# TASK STATEMENT
Locate each line in the data below that contains the word "Click" and copy those lines out in full.

# RECORD LIST
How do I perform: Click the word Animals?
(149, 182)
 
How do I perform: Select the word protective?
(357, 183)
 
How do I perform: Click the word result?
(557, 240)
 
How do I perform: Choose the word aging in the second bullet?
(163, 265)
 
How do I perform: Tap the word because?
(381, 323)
* * *
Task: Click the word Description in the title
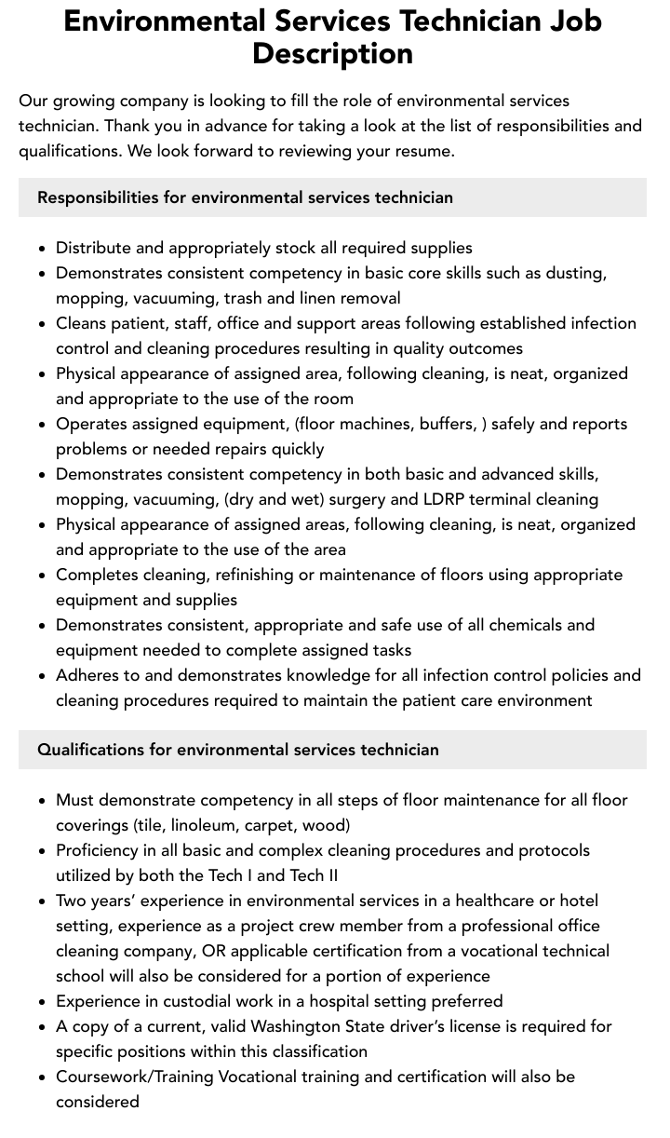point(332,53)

# RESULT
How do I perform: Click the word Animals?
How do I perform: Click the word result?
Task: Click the word Description in the title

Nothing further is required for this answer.